What is Bird about, in a nutshell?

The central idea is that we are in a crisis of conflict between respect for individual autonomy and protection of the common good. The balance has swung dangerously towards individual autonomy and this situation urgently needs to be corrected. A related point is this: in the past few decades we have realised that our physical eco-system is not indestructible – it is vulnerable and it can be irreparably damaged – and that we have obligations to future generations to care for it. The same is true of our metaphysical eco-system, the values, principles, attitudes, beliefs and stories we buy into to create the intangible glue that bonds us together as a society.

In this book do you talk about how to find that balance?

The aim is more to get people to recognise that what I call “radical autonomy” or “intense individualism” is not an unalloyed good. Rather, it is very much what has caused the current situation in Canada regarding abortion: we have no abortion law at all – you can have an abortion the day you would have given birth – and we now have euthanasia, and liberalized laws on prostitution and pornography.
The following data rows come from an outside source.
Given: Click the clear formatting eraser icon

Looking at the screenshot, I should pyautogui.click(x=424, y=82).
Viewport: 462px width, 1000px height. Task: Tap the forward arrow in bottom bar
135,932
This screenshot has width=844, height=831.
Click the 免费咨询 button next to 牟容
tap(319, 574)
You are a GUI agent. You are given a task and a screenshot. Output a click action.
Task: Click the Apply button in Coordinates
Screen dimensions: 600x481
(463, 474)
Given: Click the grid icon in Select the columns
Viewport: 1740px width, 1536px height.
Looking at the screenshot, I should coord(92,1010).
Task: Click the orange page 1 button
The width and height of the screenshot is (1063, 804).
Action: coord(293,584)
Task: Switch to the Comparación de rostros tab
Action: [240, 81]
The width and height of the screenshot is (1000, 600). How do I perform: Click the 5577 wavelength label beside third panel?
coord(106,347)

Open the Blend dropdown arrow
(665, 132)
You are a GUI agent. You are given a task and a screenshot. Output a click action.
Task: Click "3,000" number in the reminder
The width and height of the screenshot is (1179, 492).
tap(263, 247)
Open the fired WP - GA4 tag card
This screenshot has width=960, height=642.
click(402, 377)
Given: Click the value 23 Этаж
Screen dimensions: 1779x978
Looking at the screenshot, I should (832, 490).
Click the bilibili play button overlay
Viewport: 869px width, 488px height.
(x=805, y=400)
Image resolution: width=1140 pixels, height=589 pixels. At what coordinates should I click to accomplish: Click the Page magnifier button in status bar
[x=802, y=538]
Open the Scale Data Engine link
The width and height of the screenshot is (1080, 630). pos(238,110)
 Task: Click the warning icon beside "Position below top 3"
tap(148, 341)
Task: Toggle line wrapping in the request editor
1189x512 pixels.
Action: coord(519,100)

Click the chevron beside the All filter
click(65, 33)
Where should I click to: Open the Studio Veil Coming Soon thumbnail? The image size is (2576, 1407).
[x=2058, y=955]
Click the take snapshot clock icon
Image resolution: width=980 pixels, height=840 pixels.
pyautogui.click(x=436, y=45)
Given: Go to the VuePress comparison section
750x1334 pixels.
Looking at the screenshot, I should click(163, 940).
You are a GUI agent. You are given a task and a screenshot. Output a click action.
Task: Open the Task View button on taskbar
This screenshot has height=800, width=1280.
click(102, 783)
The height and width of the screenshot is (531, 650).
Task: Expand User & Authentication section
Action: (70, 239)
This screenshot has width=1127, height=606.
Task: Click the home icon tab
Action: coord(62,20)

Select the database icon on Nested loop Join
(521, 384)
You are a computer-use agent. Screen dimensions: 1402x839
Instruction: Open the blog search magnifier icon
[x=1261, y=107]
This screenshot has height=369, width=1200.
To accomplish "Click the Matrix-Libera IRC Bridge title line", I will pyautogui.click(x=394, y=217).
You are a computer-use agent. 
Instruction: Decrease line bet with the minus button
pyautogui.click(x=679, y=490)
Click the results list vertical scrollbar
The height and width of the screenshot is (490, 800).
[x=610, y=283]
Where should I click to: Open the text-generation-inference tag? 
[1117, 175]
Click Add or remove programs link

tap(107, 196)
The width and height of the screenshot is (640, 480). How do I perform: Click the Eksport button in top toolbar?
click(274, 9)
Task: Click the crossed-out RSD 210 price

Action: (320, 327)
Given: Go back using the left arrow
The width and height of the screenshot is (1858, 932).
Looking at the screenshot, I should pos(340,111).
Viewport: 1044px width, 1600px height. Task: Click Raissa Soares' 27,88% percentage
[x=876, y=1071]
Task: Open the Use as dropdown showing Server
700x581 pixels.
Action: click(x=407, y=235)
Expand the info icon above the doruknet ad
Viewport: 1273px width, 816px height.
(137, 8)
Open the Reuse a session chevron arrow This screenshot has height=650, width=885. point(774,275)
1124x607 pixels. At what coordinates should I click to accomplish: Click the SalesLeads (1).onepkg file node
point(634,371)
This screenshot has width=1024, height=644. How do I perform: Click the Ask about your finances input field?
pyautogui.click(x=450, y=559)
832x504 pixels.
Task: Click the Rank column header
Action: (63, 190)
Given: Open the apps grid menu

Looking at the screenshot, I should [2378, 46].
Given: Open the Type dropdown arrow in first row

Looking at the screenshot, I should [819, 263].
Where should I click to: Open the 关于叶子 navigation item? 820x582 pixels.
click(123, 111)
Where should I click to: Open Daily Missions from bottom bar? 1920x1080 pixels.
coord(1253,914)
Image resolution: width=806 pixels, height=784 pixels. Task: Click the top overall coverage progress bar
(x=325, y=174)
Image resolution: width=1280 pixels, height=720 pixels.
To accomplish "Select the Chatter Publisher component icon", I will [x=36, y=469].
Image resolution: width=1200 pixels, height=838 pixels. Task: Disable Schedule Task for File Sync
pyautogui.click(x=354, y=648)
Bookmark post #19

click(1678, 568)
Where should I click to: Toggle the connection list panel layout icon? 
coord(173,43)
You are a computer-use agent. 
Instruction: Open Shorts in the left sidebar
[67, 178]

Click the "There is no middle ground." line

In every case it has been the individual who wants these things allowed who has prevailed; they say if they want it then they have a right to it. It is what I call a “choice and change” argument and strategy. They want to choose their own path and to do so they want change in current values and laws. There is not enough concern for the common good and there is particularly not enough concern for the well-being of future generations and the values we need to hold in trust for them.